begin PAGE TEXT

Residual vs fitted — random scatter ideal.
Q-Q plot — normality.
Scale-location — homoscedasticity.
Residual vs leverage — Cook's distance for influential points.

Worked sketch — yield prediction

$\hat{\text{yield}} = 1.2 + 0.005 \cdot \text{rainfall} - 0.08 \cdot \text{temp} + 0.3 \cdot \text{fertiliser}$ .

Interpretation:

1 mm extra rainfall → +0.005 t/ha yield.
1 °C extra → −0.08 t/ha (heat stress).
1 unit fertiliser → +0.3 t/ha.

Why it matters

Workhorse of statistics and econometrics.
Strong, interpretable baseline before going non-linear.
Foundation for logistic, ridge, lasso, GLMs.

Mind Map

Visual structure of the concept

MULTIPLE LINEAR REGRESSION
├── Model: ŷ = β₀ + Σ βⱼ xⱼ
├── Matrix form: ŷ = Xβ
├── OLS: β̂ = (XᵀX)⁻¹ Xᵀy
├── Fit measures
│   ├── R²
│   └── Adjusted R²  (penalises p)
├── Categorical → one-hot (K−1 dummies)
├── Interactions: xᵢ · xⱼ
├── Assumptions (LINE + no multicollinearity)
├── Multicollinearity check
│   ├── Pairwise corr > 0.9
│   └── VIF > 5 or 10
└── Regularisation
    ├── Ridge (L2)
    ├── Lasso (L1)
    └── Elastic Net

Exam Q&A

Part A (2 marks) and Part B (20 marks) style questions

Part A (2 marks each)

Q1. Write the general form of multiple linear regression. $\hat y = \beta_0 + \beta_1 x_1 + \beta_2 x_2 + \dots + \beta_p x_p$ . In matrix form $y = X \beta + \varepsilon$ .

Q2. How is the OLS estimate of $\beta$ computed in matrix form? $\hat \beta = (X^T X)^{-1} X^T y$ .

Q3. What is multicollinearity? How can you detect it? A condition where two or more predictors are strongly linearly related, making $X^T X$ near-singular and inflating coefficient variances. Detected via pairwise correlations $> 0.9$ or the Variance Inflation Factor $\text{VIF}_j = 1 / (1 - R^2_j)$ , with VIF $> 5$ or 10 considered problematic.

Part B (20 marks)

Q. Discuss Multiple Linear Regression. Derive the OLS estimator in matrix form. Explain how to handle multicollinearity, categorical predictors, and how Adjusted $R^2$ differs from $R^2$ . Give an example application.

end PAGE TEXT
begin DATA

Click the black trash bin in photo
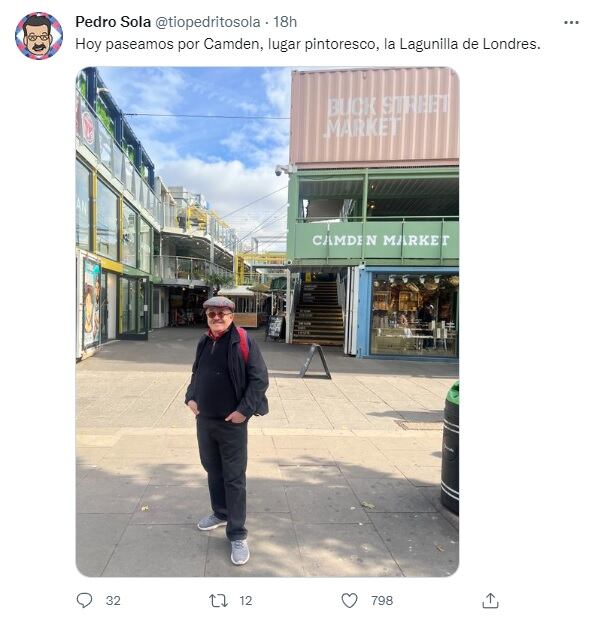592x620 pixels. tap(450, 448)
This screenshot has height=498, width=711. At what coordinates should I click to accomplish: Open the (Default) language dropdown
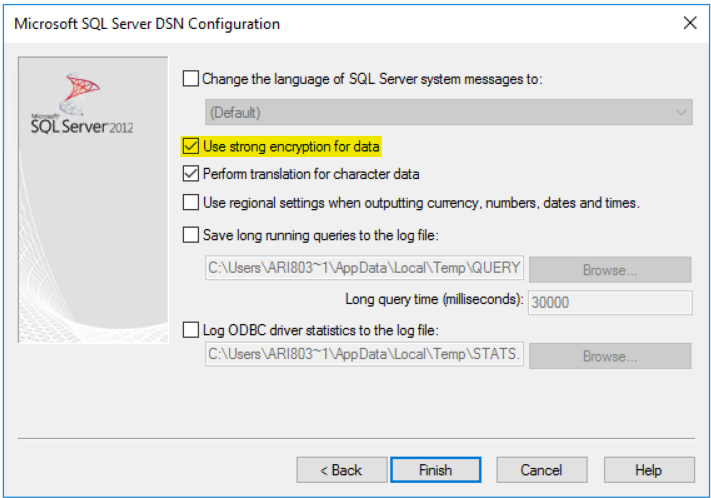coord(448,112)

end DATA

**DO THIS**
Continue the multiple linear regression notes from the point where they stop.

**WRITTEN ANSWER**
Model. $\hat y_i = \beta_0 + \beta_1 x_{i1} + \dots + \beta_p x_{ip}$ , or in matrix form $y = X \beta + \varepsilon, \quad X \in \mathbb{R}^{n \times (p+1)}, \; \beta \in \mathbb{R}^{p+1}.$

Derivation of OLS. Minimise

$\text{SSE}(\beta) = \| y - X \beta \|^2 = (y - X \beta)^T (y - X \beta).$

Differentiate w.r.t. $\beta$ : $\frac{\partial \text{SSE}}{\partial \beta} = -2 X^T y + 2 X^T X \beta = 0.$

Solve: $\boxed{\hat \beta = (X^T X)^{-1} X^T y}.$

(Assumes $X^T X$ is invertible — i.e., predictors are linearly independent and $n > p$ .)

Categorical predictors. One-hot encode a $K$ -level categorical into $K - 1$ dummy columns (one reference dropped). Each coefficient is the effect relative to the reference. E.g., region with levels {N, S, E, W} and reference N gives dummies $\mathbb{1}_S, \mathbb{1}_E, \mathbb{1}_W$ ; their coefficients give average $y$ -difference vs region N.

Multicollinearity.

Effect. $(X^T X)^{-1}$ near singular → coefficients unstable, large standard errors, wrong signs, p-values unreliable.
Detection.
- Pairwise correlation matrix; values $> 0.9$ suspicious.
- Variance Inflation Factor $\text{VIF}_j = 1 / (1 - R^2_j)$ where $R^2_j$ is from regressing $x_j$ on the remaining predictors. $\text{VIF} > 5$ or $10$ is problematic.
- Condition number of $X^T X$ .
Treatment.
- Drop one of the offending features.
- Combine into a single composite (PCA, summed index).
- Use Ridge regression which adds $\lambda I$ , stabilising the inverse.

$R^2$ vs Adjusted $R^2$ .

Metric	Formula	Behaviour
$R^2$	$1 - \text{SSE}/\text{SST}$	Never decreases when adding a predictor — even useless ones.
Adj. $R^2$	$1 - \dfrac{(1 - R^2)(n - 1)}{n - p - 1}$	Adds penalty for $p$ ; can decrease if new feature doesn't help enough. Better for model comparison.

Example — agricultural yield prediction.

Predict crop yield (t/ha) from rainfall (mm), temperature (°C), fertiliser (kg).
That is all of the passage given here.